Old Girlfriends and Love at the Senior Center

At the senior center where Frank and I live, it’s customary to join strangers at meals, and that’s what we did today at lunch, pairing up with a couple quite a bit older than we are. Sissie, the wife, had big black eyes that danced as she talked. Bud, her husband, sat ramrod straight. He wore wire-rimmed glasses, parted his hair down one side.

Sissie could hardly wait for introductions to get out of the way. “We’re celebrating our wedding anniversary today,” she said, too excited to sit still in her chair. “Guess which one.”

“Sixty-five,” I said, taking a not-so-wild stab.

“Sixty---”

“Seven.” Bud finished the number. He grinned at her. “We’re shooting for seventy.”

“Be careful of shooting,” I said in a lame effort at humor.

Bubbling over with joy and a new audience, Sissie told us how two Georgia natives met at LSU just after World War II. She was climbing aboard a truck for a Tri-Delt hayride when Bud spotted her from across the street. He had been a student on a golf scholarship before the war, had fought with the Navy, returned to school and resumed the scholarship. He asked a friend her name, and one thing led to another.

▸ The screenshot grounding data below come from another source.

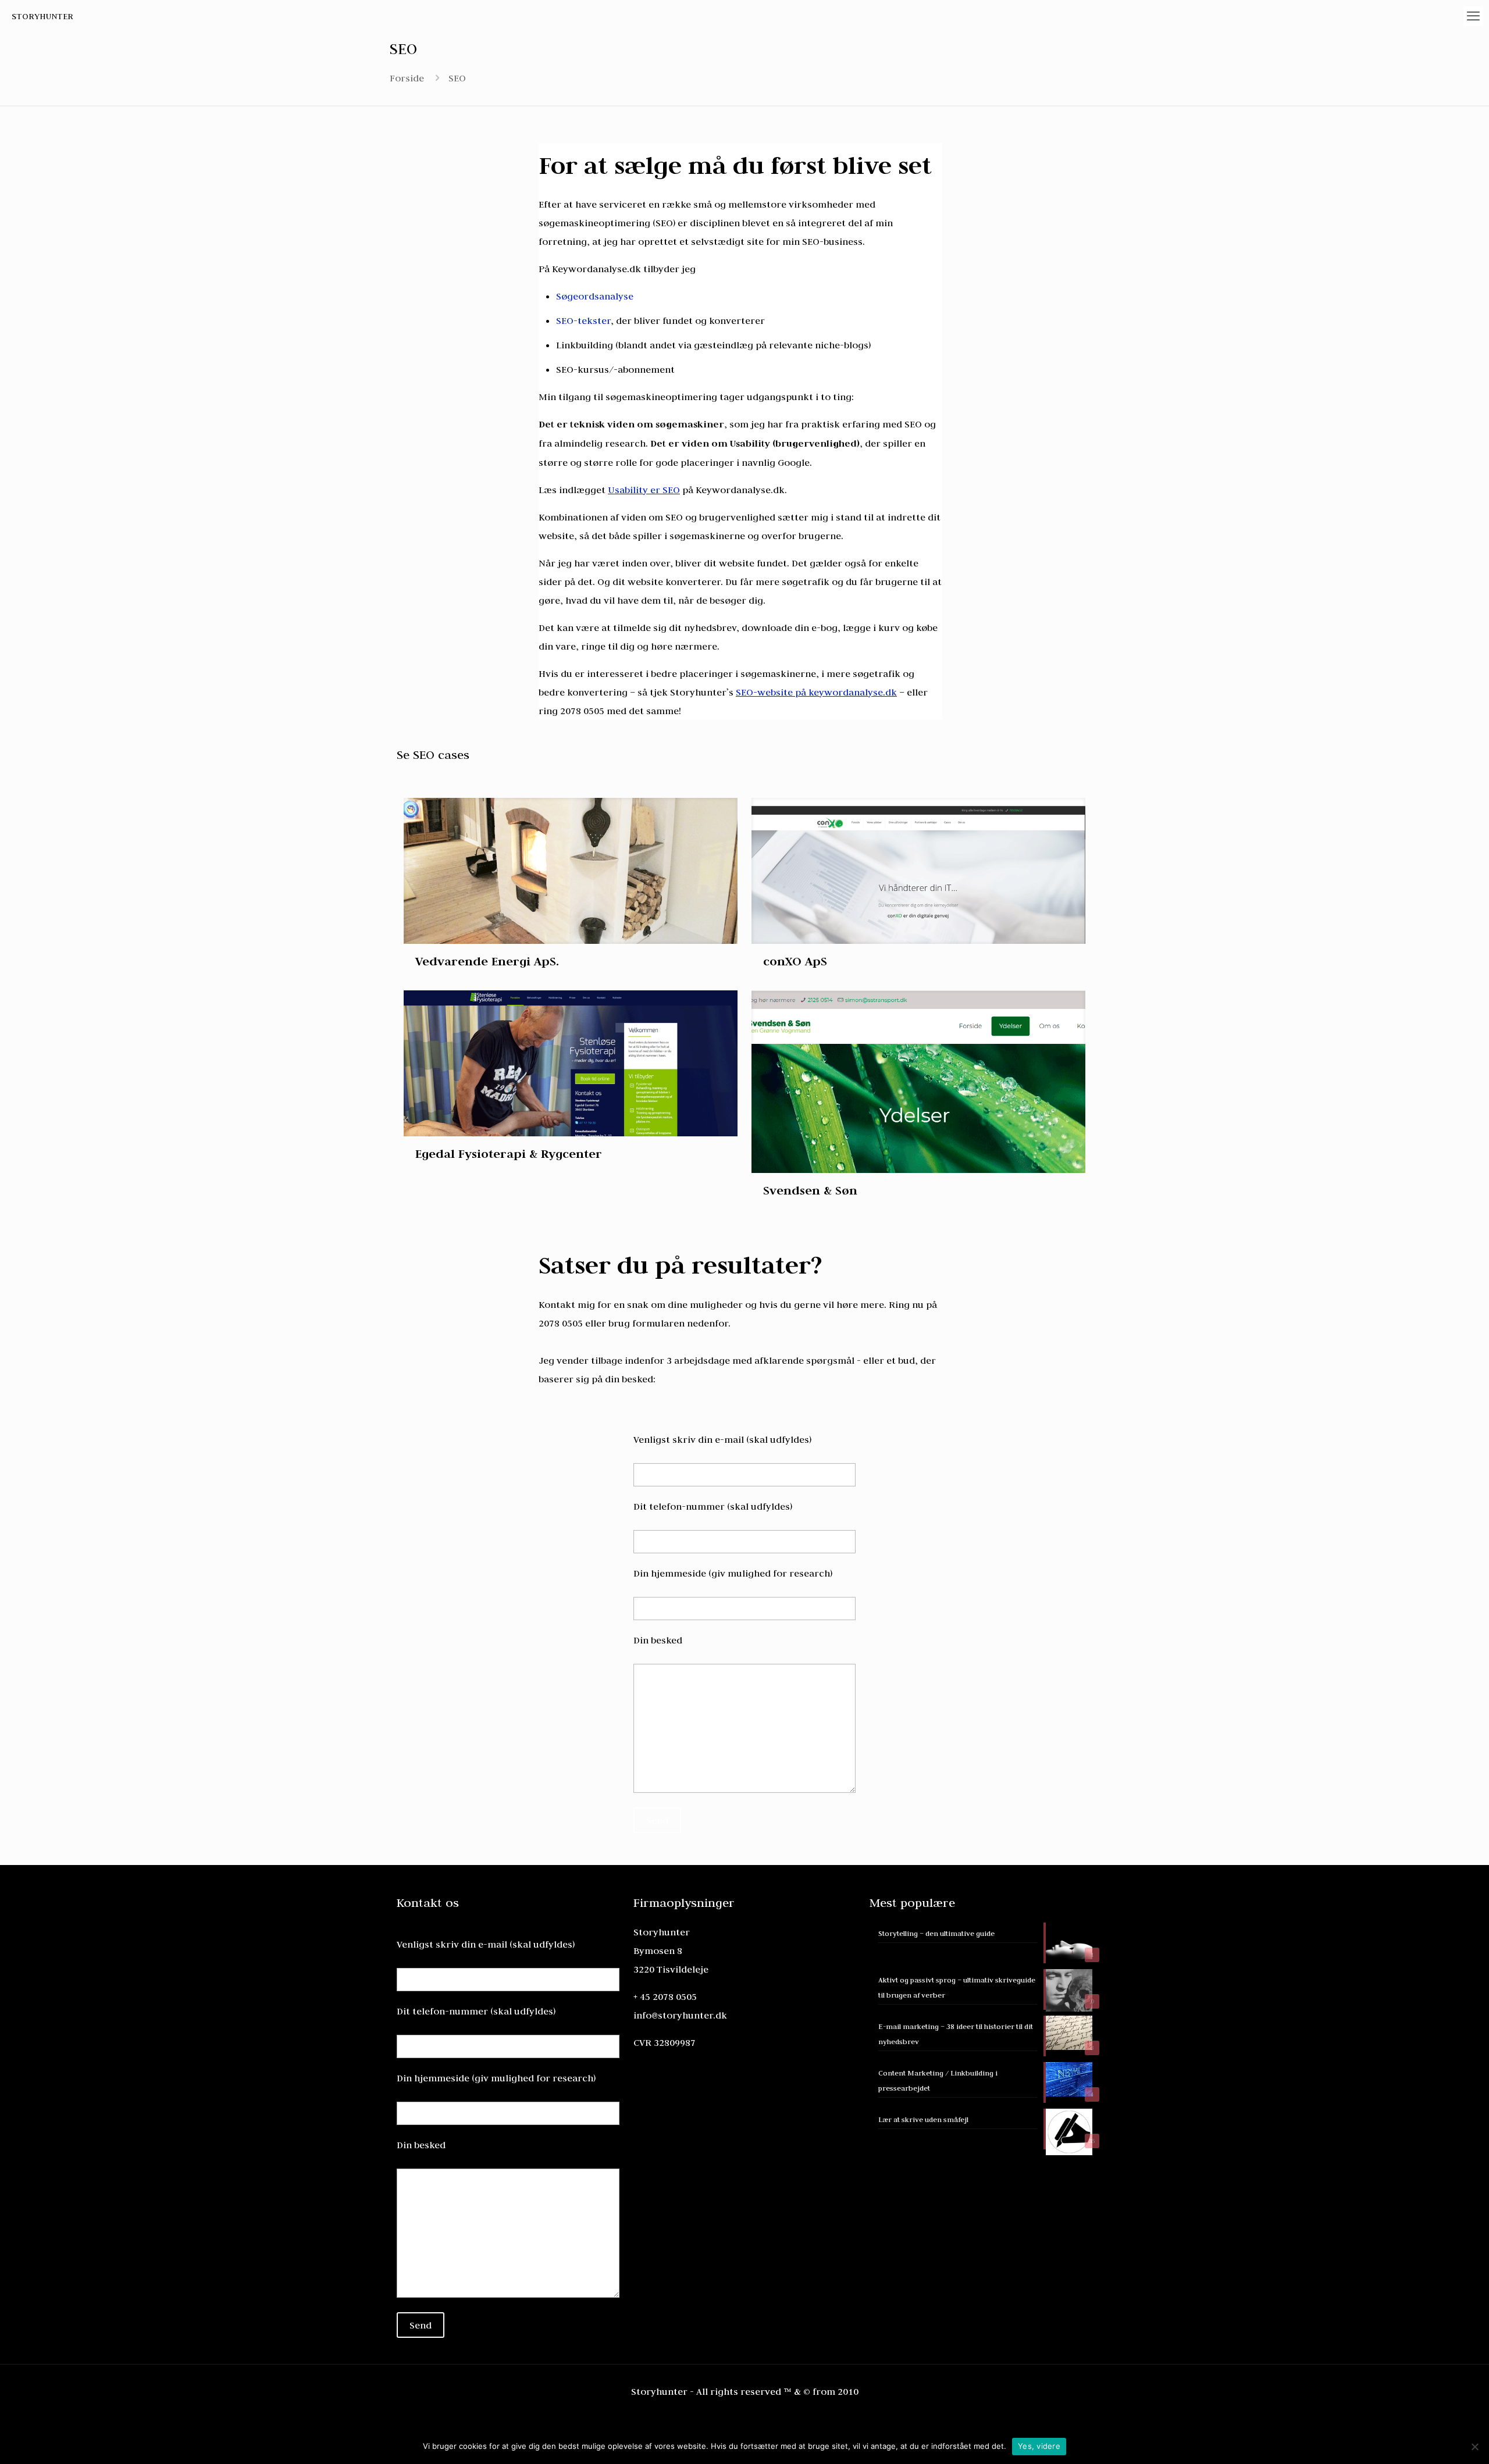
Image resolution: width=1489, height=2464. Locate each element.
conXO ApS (795, 961)
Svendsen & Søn (810, 1190)
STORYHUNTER (42, 16)
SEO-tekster (583, 320)
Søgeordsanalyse (594, 296)
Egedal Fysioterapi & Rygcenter (508, 1153)
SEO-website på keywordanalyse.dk (816, 692)
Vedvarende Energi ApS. (487, 961)
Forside (407, 78)
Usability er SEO (644, 489)
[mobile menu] (1473, 16)
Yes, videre (1039, 2446)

Except that in the telling, Sissie mentioned one of his girlfriends who now lived in the senior center. “I’ll tell you about her in a minute,” she said.

The minute stretch on as we heard one vignette after the other, all cute stories, about their early romance and first married years. When Sissie finally wound down, I asked about the girl friend who now lived nearby.

“What?” Sissie said.

“Bud’s girlfriend, the one you said lived here,” I continued. Bud and Frank nodded yes to her.

“What?” She turned on Bud. “You have a girlfriend here?”

Her eyes were wide, her smile gone. She glared at Bud.

“No, no,” I said, rushing to Bud’s rescue, “the girlfriend you told us about, the one you said you’d tell about.” Frank and Bud tried to remind her also, the three of us talking at once.

Bud picked up the remininsces, easing the topic away from old girlfriends and in a minute Sissie was laughing and telling tales again. That’s when I noticed how she relied on him and how ever so subtly he cued her along. Her smile back in place, she left for her hair appointment. “I’m getting ready for our big celebration tonight,” she said.

I exhaled. My probing wasn’t going to break them up after sixty-seven years.